Symantec's Certificate Intelligence Centre will allow organizations to centrally manage all the SSL certificates deployed, regardless of the issuing certificate authority.
Symantec rolled out a new cloud-based
digital certificate management service to help organizations worried about the
security of their Secure Sockets Layer (SSL) certificates.
With the Symantec Certificate
Intelligence Centre, companies can manage all the certificates for their
servers in one central repository, even if the certificates were issued by
different certificate authorities. The service, which the company formally
announced Sept. 12, features automated scanning to discover all certificates
being used on the network and advanced notification when they are set to expire.

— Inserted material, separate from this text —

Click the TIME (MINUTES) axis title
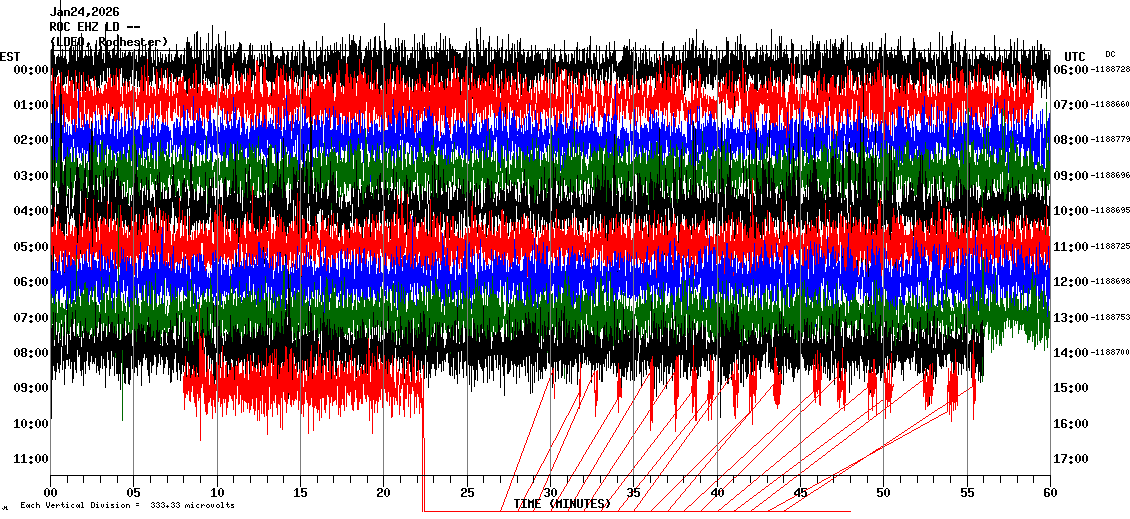click(562, 504)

The service also applies compliance requirements and provides in-depth
reporting, allowing organizations to keep an eye on SSL security, Symantec
said.
Organizations have to manage SSL
certificates for all their servers, both internal and customer-facing, to
protect user transactions from malicious attackers. The skyrocketing number of
mobile applications and cloud-based services has also made the task more
challenging. Gathering information on all certificates across "complex
enterprise networks" is an expensive, time-consuming and
resource-intensive job, according to Symantec. With the new CIC service,
Symantec will help enterprises meet internal and regulatory requirements.
"Symantec Certificate Intelligence
Center will make certificate management easier than ever," said Fran
Rosch, vice president of Trusted Services at Symantec.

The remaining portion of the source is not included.